Patric Salomon, a Berlin-based microsystems consultant, said there has been little cooperation among the major design players so far. But established partnerships between IC and microsystem designers have been good for the businesses of both: The IC side gets exposure to a new technology without making a major investment, and microsystems can rely on proven tools for the silicon work — bringing a de facto standard to small tech.

Coventor and Cadence announced in February they would sell software that integrates each other’s tools. The partnership was touted as a way for MEMS and IC designers to share design and simulation data to boost development and productivity.

The announcement came after a reorganization by Coventor last year that included laying off about 50 of more than 100 employees, spinning off a biotech unit called Teragenics Inc., and dropping its professional services business that provided design consultation services and support. It also moved away from an effort to act as intermediary between product companies and various foundries.

“We’ve gotten a little bit back to our roots — we had an awakening,” said Gail Massari, senior manager for marketing communications. “We got diverted like everyone else with the promise of high-yield products. … We’re leaner and we’re much meaner, but we’re really comfortable.”

MEMSCAP, which trades on the Euronext exchange, and Corning IntelliSense have not scaled back as far or fast, but each has looked for ways to refocus on software.  Marchetti declined to give specific numbers, but said IntelliSense has experienced “relatively small” job cuts and has benefited from the stability of being part of a larger company. MEMSCAP’s reorganization has included cutting about 70 jobs and consolidating five business units into three: design and manufacturing; components, modules and systems; and sensor solutions. Both said most cuts were not made to the software side.

“We really have continuously developed software but not pushed it very hard on the market,” Karam said. “I have said to the company, ‘I want complete engagement.'”

Despite the differences between microsystems and IC design, Karam said his industry must follow IC’s lead.

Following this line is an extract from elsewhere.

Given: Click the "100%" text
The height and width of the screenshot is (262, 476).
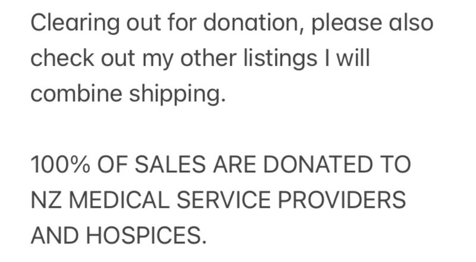Looking at the screenshot, I should click(61, 165).
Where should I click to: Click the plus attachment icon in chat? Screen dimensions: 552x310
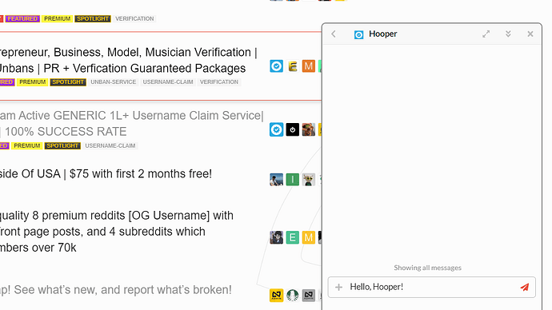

He said design software makes up 3 percent to 4 percent of the $150 billion semiconductor market today, and he believes the percentage should be about the same within MEMS — now estimated at $4 billion — for collective success.  But getting there will be as much about business as technology.

“I don’t believe the Ph.D.s of MEMS will make the MEMS market a big market,” he said. “I believe MEMS needs to ride the semiconductor horse. We need to drive … MEMS (to) non-MEMS experts.

“You don’t want to disappear before 3 percent of the market arrives.”